### [Saved data entries]
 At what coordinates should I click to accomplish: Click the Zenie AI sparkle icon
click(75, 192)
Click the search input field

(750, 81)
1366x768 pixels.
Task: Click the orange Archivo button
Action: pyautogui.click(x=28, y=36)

### [What is being asked]
Repeat each entry above, keeping every word exact.

### [Solution to the problem]
 At what coordinates should I click to accomplish: Click the Zenie AI sparkle icon
click(75, 192)
Click the search input field

(750, 81)
1366x768 pixels.
Task: Click the orange Archivo button
Action: pyautogui.click(x=28, y=36)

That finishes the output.